What brings on this cruel and unusual punishment? The supposed offense is Buchanan's theory that, as late as 1940, Hitler represented no threat to the United States. He does not say that Hitler was a good guy, and he does not say that we should not have fought the war once Pearl Harbor was bombed and Germany, Japan's ally, declared war. He is merely saying that maybe this was a war that did not have to be fought.
Almost instantly, Buchanan got jumped. First John McCain, then Elizabeth Dole, then a Steve Forbes spokesman and then almost everyone else in the GOP trained their faxes on him. Dole, in the fashion of the Johnson and Nixon White Houses when it came to the Vietnam War, accused Buchanan of being "grossly insensitive" to vets and the WWII dead. Others used more measured rhetoric. Still, after a while you could be forgiven for concluding that the United States had gone into World War II for humanitarian reasons -- to save Europe, to save the Jews, to save face. But we did nothing of the sort. We fought because we were attacked. By that point, the vast majority of Europe's Jews were already in the Nazi maw.
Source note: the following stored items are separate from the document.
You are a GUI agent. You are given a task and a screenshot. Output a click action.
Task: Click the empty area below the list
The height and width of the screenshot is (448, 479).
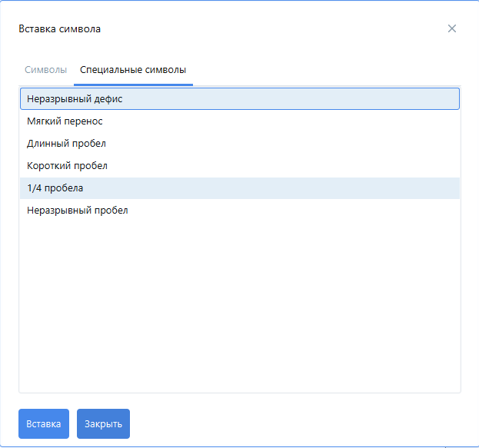[x=239, y=307]
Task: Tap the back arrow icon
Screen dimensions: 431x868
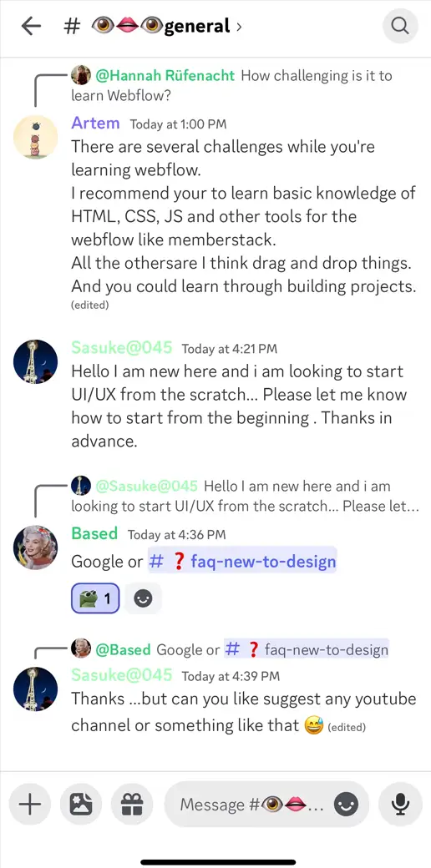Action: [x=31, y=26]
Earlier this year Americans finally got the chance to read Niall Ferguson's "The Pity of War." In it, this Oxford University fellow writes that Britain was to blame for World War I. Now that's a controversial position for you. It means, in other words, that Britain is to blame for much of what followed -- the rise of Bolshevism, fascism and, of course, the loss of Britain's own empire.
But Ferguson was not booted out of Oxford or accused of sullying all those Englishmen buried under poppies in Flanders fields. Of course, he is a scholar, not a politician, and I imagine he lacks Buchanan's purple history or his rhetorical body language. Buchanan is a porcupine of jagged prejudices and that, it seems, makes all the difference.
Still, this recent attack on Buchanan is a bit late. Here, after all, is a man who called AIDS "nature's awful retribution" against gays and whose statements regarding Jews and Jewish influence led William F. Buckley to conclude it was "impossible to defend Pat Buchanan against charges of anti-Semitism."
Here is a man who wants immigration restricted to "people like us," who could find nothing good to say about the civil rights movement and who, in the course of defending the occasional accused war criminal (sometimes with good cause) has clearly suggested that our understanding of the Holocaust is partly based on myth. He is not a Holocaust denier, just a Holocaust quibbler.
This is ugly stuff. But it was not Buchanan's godawfulness on these matters that so stirred GOP heavies but his amoral isolationism. Yet in asking "What are the vital interests for which America will sacrifice its young?" and answering the question to exclude the ultimate human rights crisis, the crimes of Nazi Germany, Buchanan is merely expanding on a foreign policy that has many followers today.
In fact, some of those who attack him for saying -- correctly -- that the United States faced no imminent threat from Hitler, opposed U.S. intervention in Iraq, Haiti, Bosnia, Kosovo and now East Timor. Buchanan is hardly the only isolationist in the GOP -- hardly the only one who defines "vital interest" in the most coldly pragmatic way. He would fight no moral crusades abroad. Well, neither would a hunk of the U.S. Senate.
Poor Pat. Why me? he must be wondering. Why not Pat Robertson for his virulent homophobia? Why not Jesse Helms and his appeals to racism? Why not congressional leaders who oppose U.S. intervention, it seems, anywhere and anytime? The answer, I fear, is that these political figures didn't fritter away their constituencies and become increasingly marginalized. Unfortunately, moral repugnance was never enough.
Buchanan, of all people, should understand.